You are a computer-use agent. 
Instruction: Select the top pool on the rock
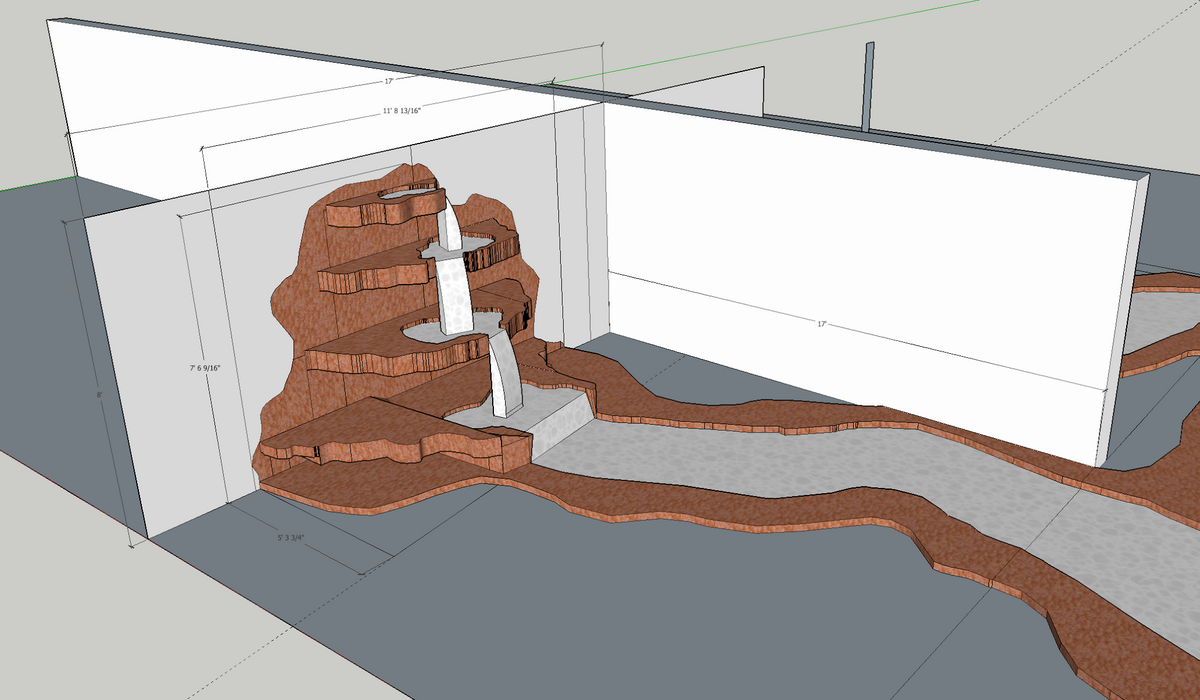coord(410,189)
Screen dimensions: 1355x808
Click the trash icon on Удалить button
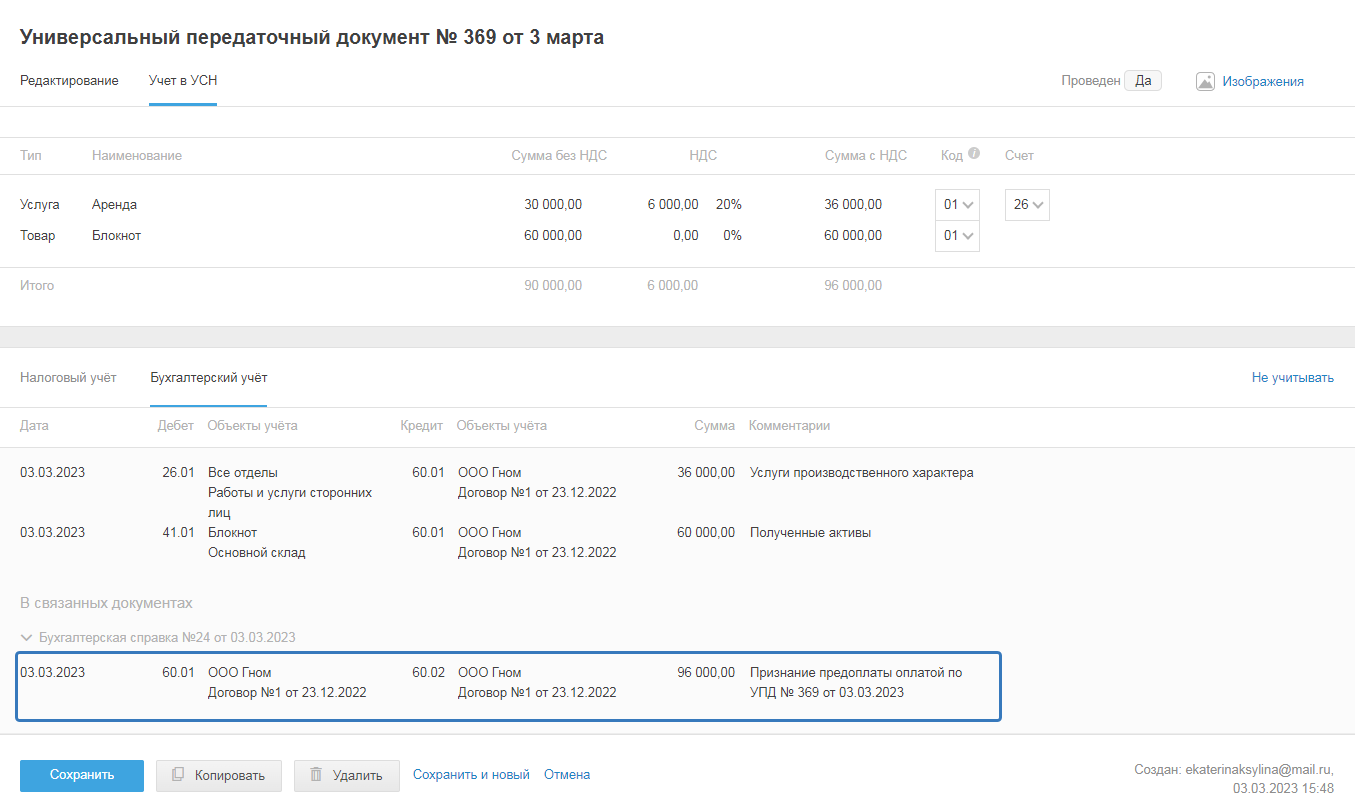pos(316,775)
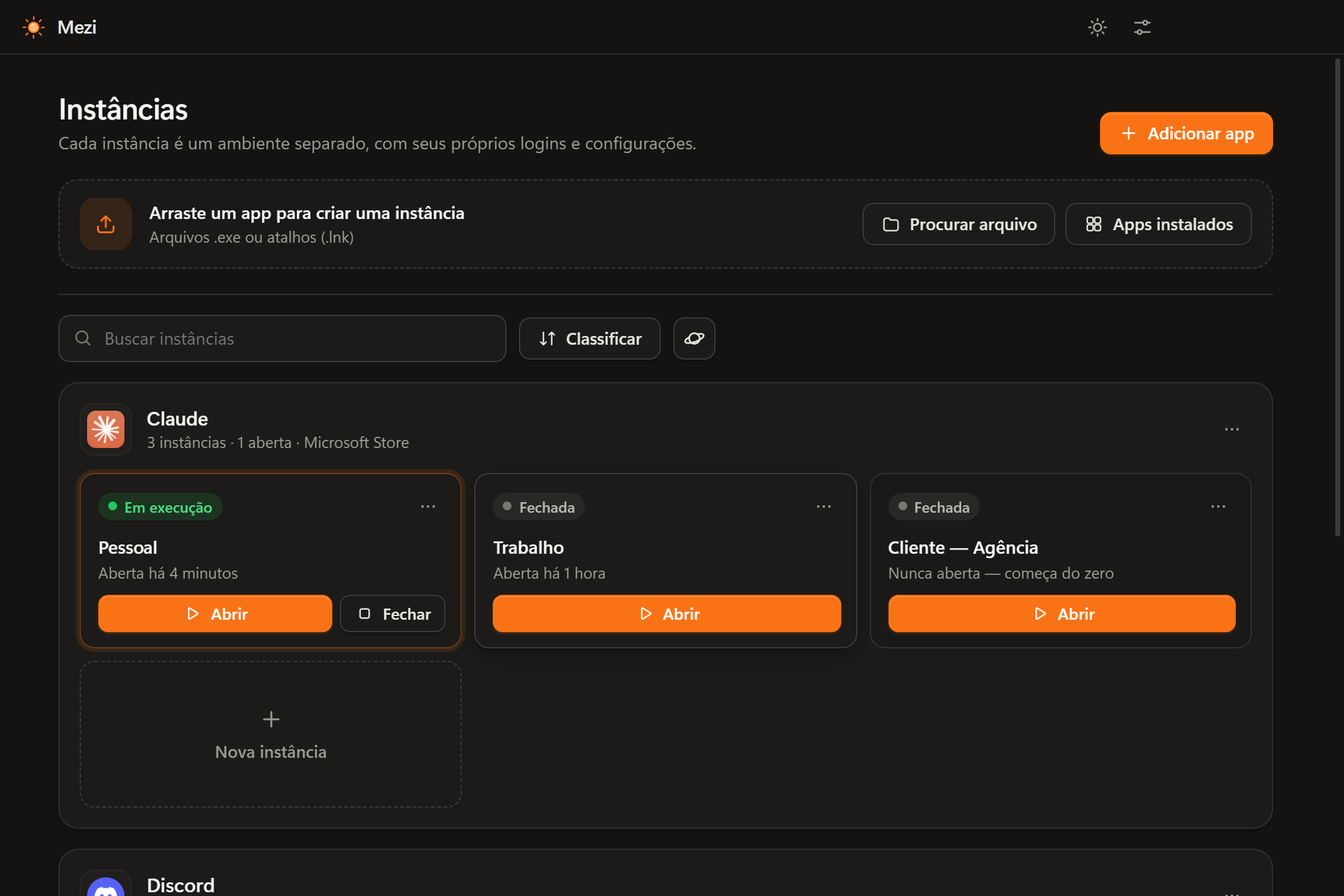Screen dimensions: 1344x896
Task: Open the Trabalho instance options menu
Action: tap(824, 506)
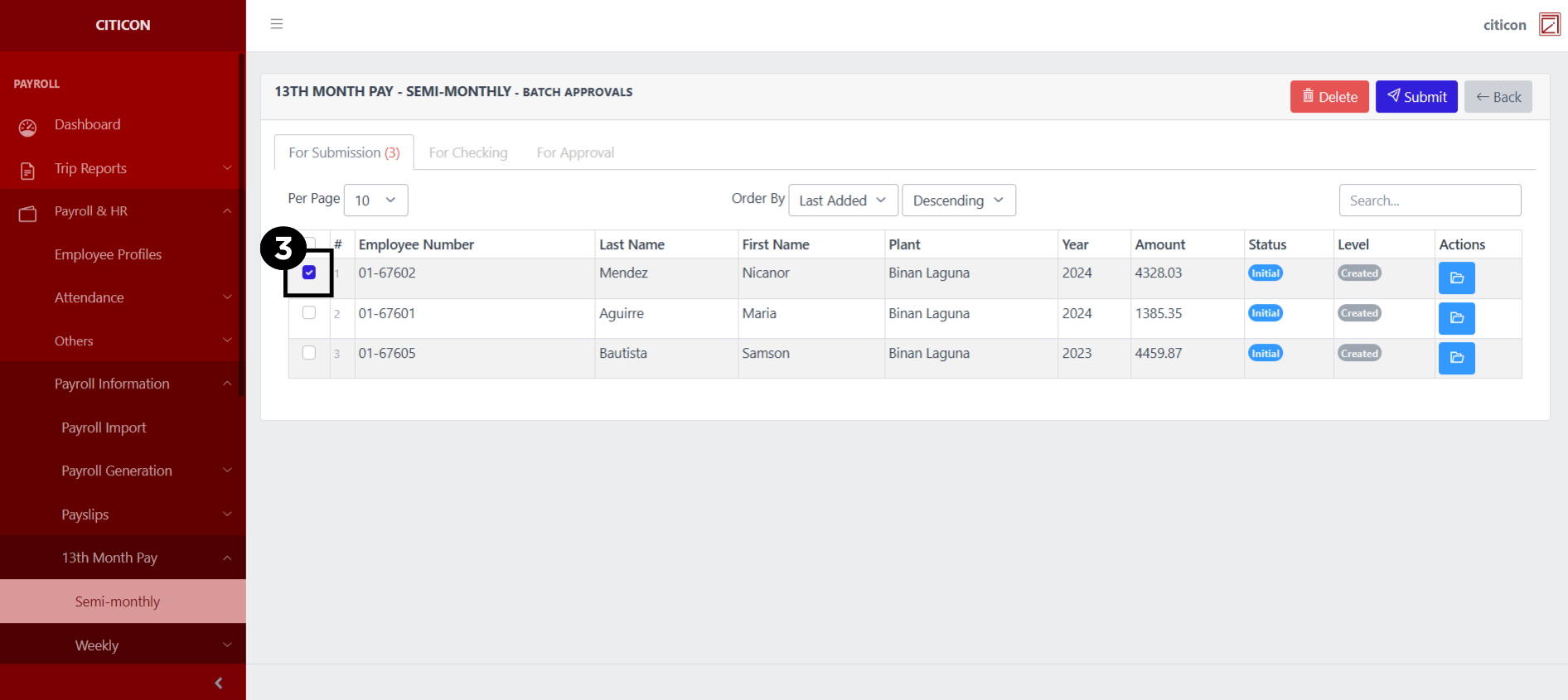Open folder action for Aguirre row

1456,318
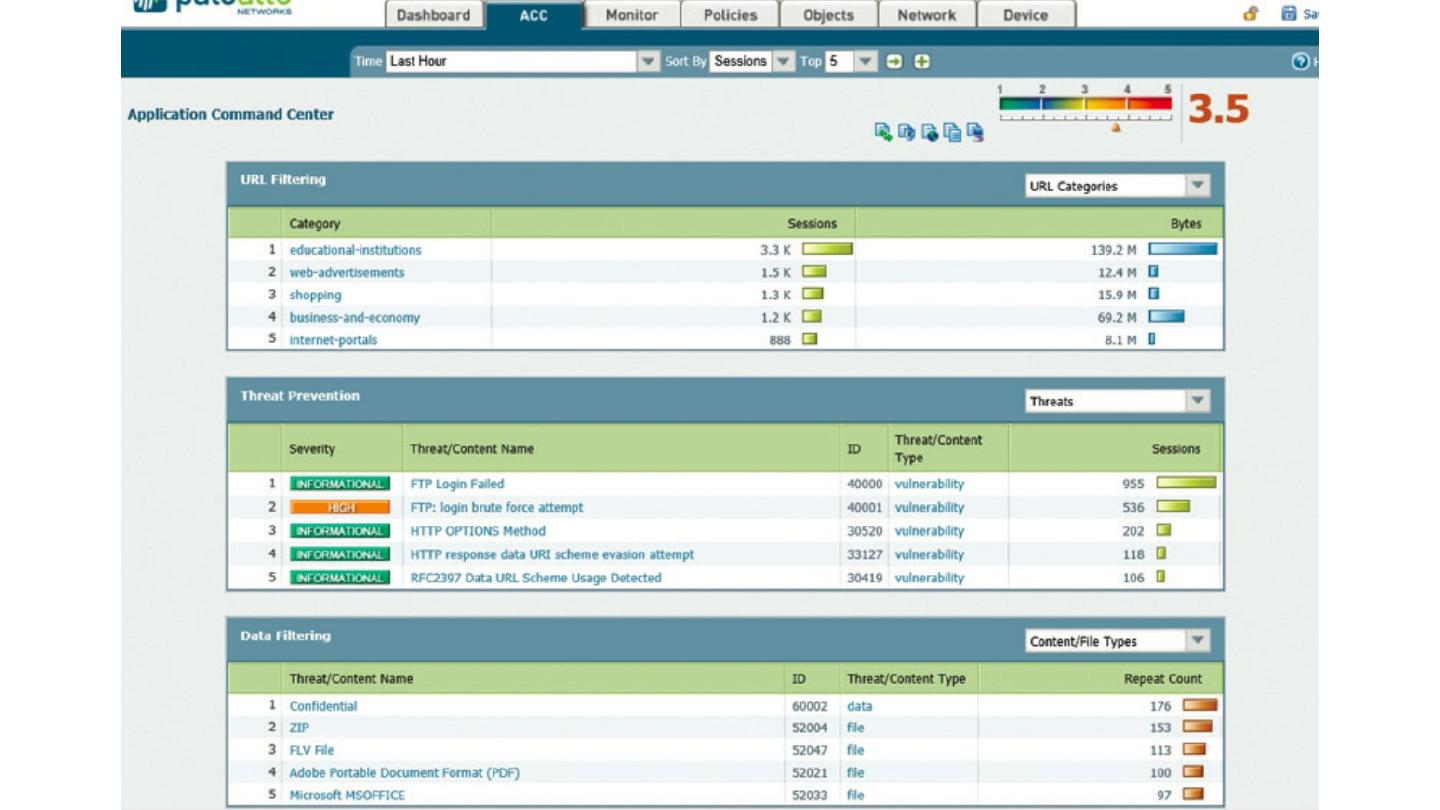Open the URL Categories dropdown
The image size is (1440, 810).
tap(1197, 186)
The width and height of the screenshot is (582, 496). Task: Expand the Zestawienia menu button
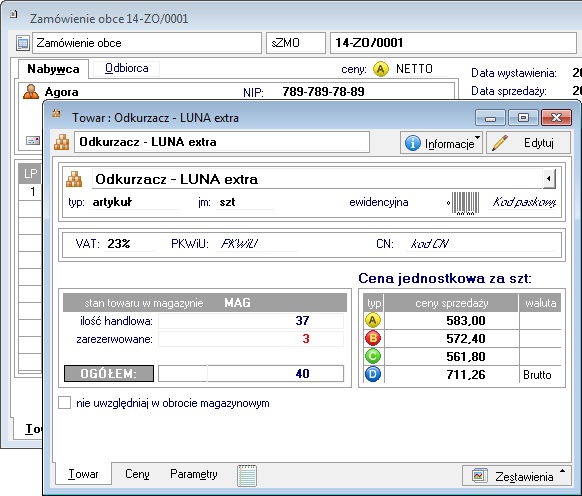[x=516, y=476]
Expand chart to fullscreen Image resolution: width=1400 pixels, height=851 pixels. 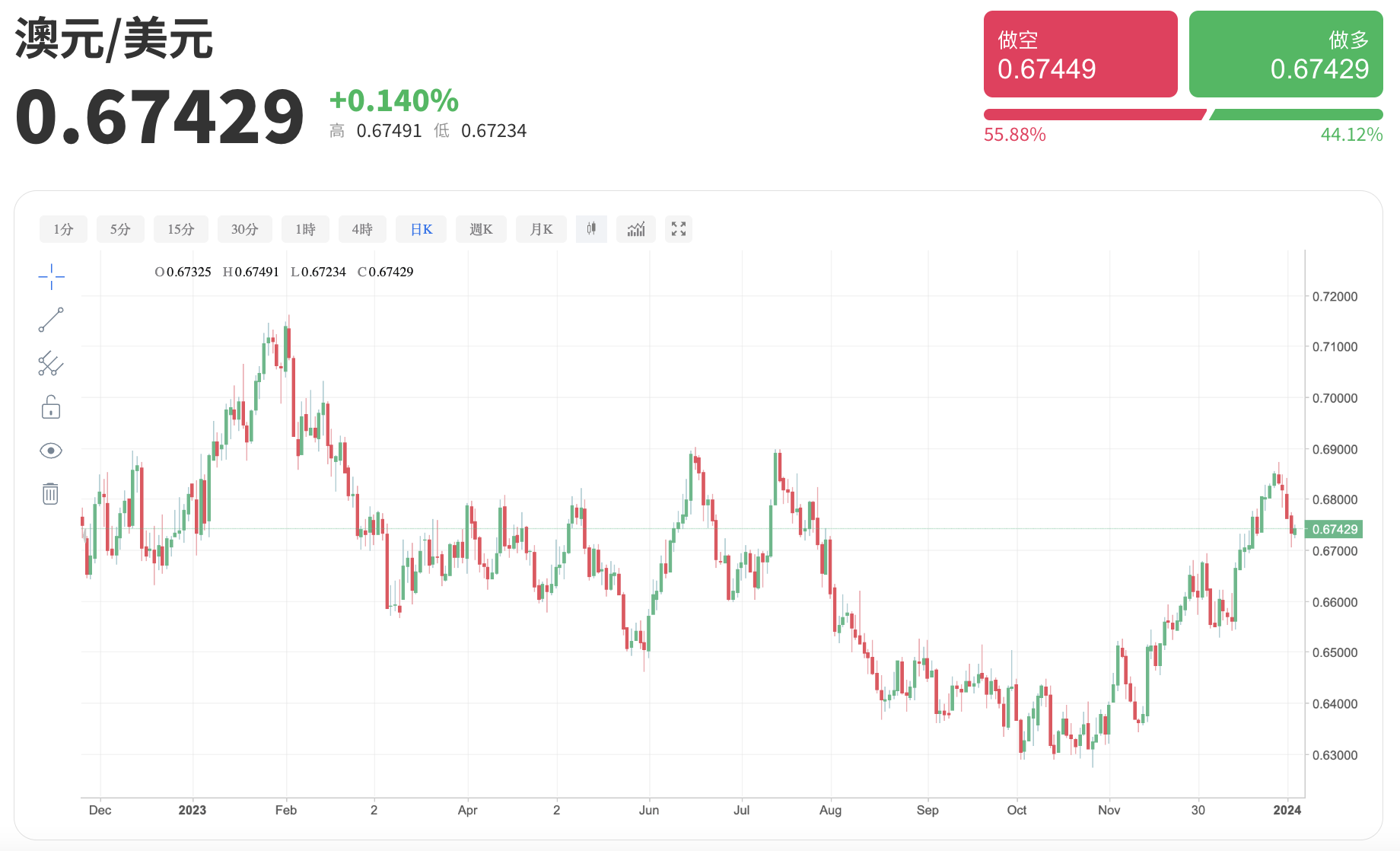679,229
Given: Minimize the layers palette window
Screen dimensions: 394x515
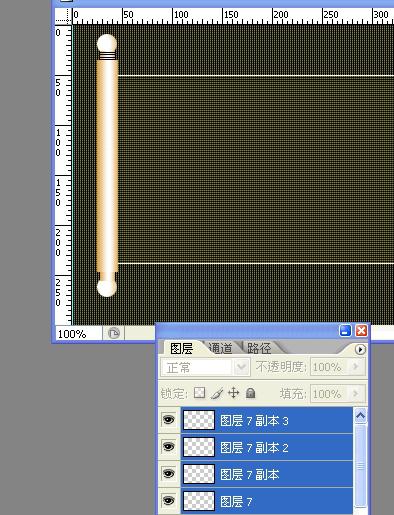Looking at the screenshot, I should pos(345,331).
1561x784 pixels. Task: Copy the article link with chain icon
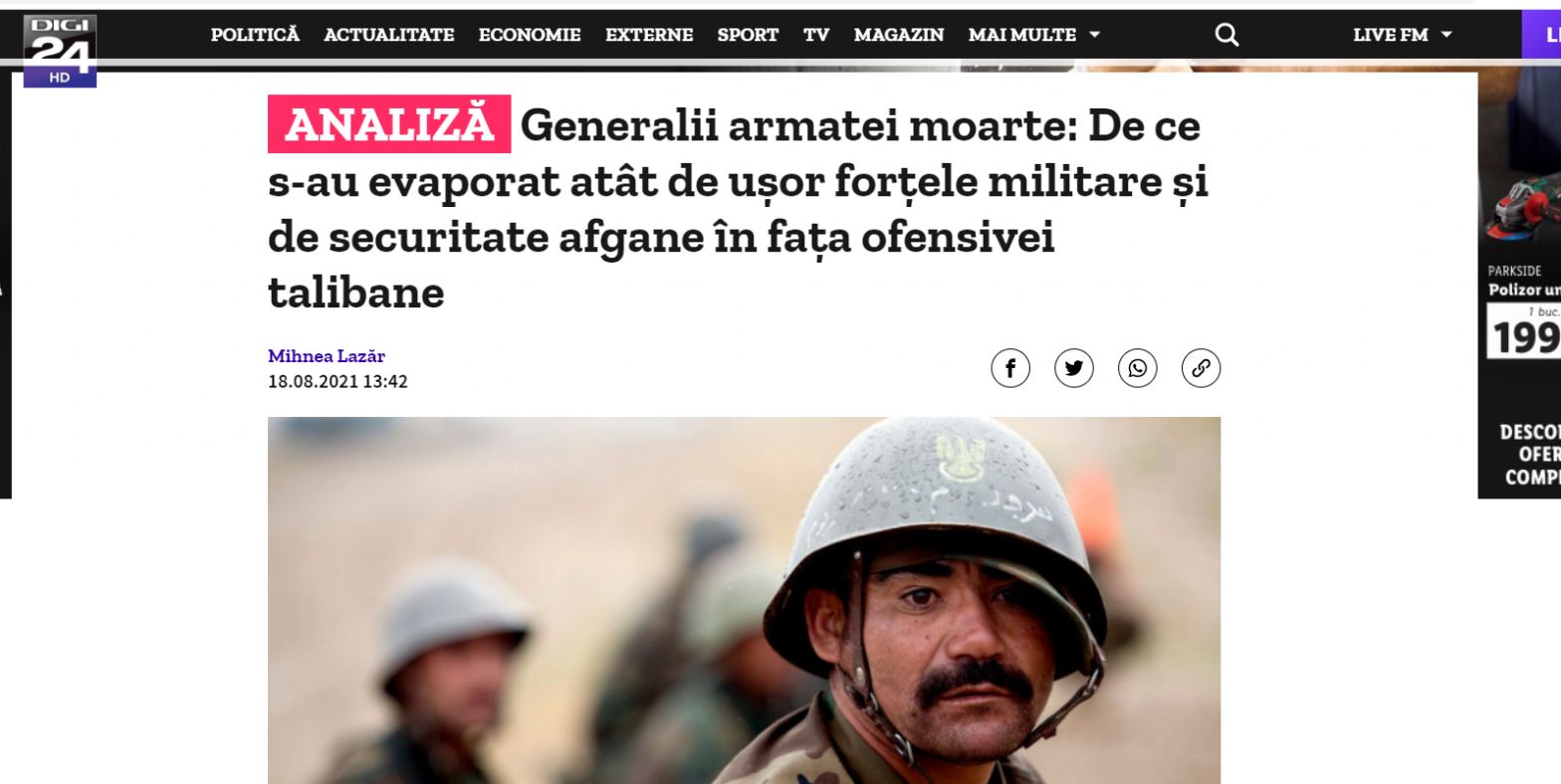point(1201,368)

**YOUR OBJECTIVE**
The output consists of exactly the lines from the one containing "Given: Minimize the layers palette window" through the last line of the listing, both included, with no pictures.

**RESULT OF THE TASK**
Given: Minimize the layers palette window
Screen dimensions: 394x515
Looking at the screenshot, I should pos(345,331).
1561x784 pixels. Task: Copy the article link with chain icon
point(1201,368)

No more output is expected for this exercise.